The AI technology stack for commerce — foundational models, agentic AI, LLMs, privacy & security, investment costs, and what comes next — based on Book Part 5 of the AI Best Practices for Commerce reference.

Section 5 of 863% complete

Privacy & Security

Foundational principles for responsible AI systems

Organizational Practices and Culture

Technical measures alone cannot guarantee privacy and security in AI; human factors and organizational culture shape how policies and systems are applied. Building a mature AI governance culture requires more than drafting documentation; it demands a sustained commitment to communication, training, and empowerment.

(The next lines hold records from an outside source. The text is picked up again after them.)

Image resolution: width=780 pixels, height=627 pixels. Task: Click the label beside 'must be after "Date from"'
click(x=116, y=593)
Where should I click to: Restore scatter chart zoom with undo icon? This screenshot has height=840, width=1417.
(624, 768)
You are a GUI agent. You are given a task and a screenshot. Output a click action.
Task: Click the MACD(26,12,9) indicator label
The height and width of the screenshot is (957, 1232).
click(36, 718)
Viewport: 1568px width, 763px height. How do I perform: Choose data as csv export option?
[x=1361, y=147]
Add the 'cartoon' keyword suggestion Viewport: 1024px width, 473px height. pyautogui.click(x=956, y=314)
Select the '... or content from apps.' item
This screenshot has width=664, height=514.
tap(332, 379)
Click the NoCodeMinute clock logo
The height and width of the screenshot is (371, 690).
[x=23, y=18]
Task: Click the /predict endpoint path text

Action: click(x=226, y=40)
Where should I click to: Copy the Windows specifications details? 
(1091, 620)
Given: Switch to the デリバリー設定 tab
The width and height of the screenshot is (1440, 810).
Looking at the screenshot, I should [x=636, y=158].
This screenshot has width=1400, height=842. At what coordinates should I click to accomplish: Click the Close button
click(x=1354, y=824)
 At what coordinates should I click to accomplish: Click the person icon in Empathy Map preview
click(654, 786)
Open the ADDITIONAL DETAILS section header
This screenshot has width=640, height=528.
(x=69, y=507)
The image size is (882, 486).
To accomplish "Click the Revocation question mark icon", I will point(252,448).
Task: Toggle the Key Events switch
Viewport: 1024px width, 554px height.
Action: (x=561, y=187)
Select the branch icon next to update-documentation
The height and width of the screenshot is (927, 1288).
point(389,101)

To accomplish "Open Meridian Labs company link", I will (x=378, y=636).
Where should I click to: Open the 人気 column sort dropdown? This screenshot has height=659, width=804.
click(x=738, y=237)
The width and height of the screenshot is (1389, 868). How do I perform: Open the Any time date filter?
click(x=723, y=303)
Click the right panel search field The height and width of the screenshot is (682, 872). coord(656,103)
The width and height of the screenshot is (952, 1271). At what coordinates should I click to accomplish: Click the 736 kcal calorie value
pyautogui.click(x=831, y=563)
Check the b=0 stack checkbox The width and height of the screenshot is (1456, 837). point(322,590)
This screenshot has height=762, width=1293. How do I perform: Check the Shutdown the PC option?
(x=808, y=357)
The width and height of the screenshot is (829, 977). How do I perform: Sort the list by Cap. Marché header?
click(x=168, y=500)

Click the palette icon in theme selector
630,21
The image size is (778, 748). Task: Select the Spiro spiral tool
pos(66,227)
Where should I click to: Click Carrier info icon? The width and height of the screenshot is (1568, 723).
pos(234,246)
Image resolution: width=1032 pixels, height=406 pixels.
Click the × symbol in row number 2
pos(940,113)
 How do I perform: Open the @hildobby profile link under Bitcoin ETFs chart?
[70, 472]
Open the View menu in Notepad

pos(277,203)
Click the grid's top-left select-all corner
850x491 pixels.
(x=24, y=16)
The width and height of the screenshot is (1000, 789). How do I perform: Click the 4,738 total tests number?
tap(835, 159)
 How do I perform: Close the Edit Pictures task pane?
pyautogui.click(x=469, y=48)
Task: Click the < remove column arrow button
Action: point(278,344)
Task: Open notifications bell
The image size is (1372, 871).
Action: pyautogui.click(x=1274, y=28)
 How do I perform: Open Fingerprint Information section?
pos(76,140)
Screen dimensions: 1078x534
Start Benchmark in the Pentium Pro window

Establishing clear ownership is essential. Each AI system should have designated stakeholders responsible for its lifecycle, including data quality, model behavior, security posture, and compliance obligations. This ownership ensures accountability and prevents models from being deployed without adequate oversight.

Addressing shadow AI requires providing employees with safe, approved tools and communicating why unregulated use of external AI platforms poses risks. Employees must understand that uploading internal documents into unsanctioned systems can constitute a data breach, even if done with good intentions. Training programs should emphasize not only what employees should avoid but also what alternatives they can use.

Education also plays an important role in aligning expectations. Employees must learn the limitations of AI, recognizing that models can hallucinate, reflect training biases, or misinterpret ambiguous instructions. Teaching staff how to evaluate AI-generated output critically fosters a culture of responsibility and caution. Rather than treating AI as an oracle, individuals must understand their role in validating, contextualizing, and refining model outputs.

Incident response frameworks must evolve to incorporate AI-specific scenarios. Organizations need playbooks for addressing leaks, misbehavior, hallucinations that generate harmful content, or evidence of adversarial attacks. These playbooks should integrate technical, legal, and communication functions to ensure coordinated action during incidents.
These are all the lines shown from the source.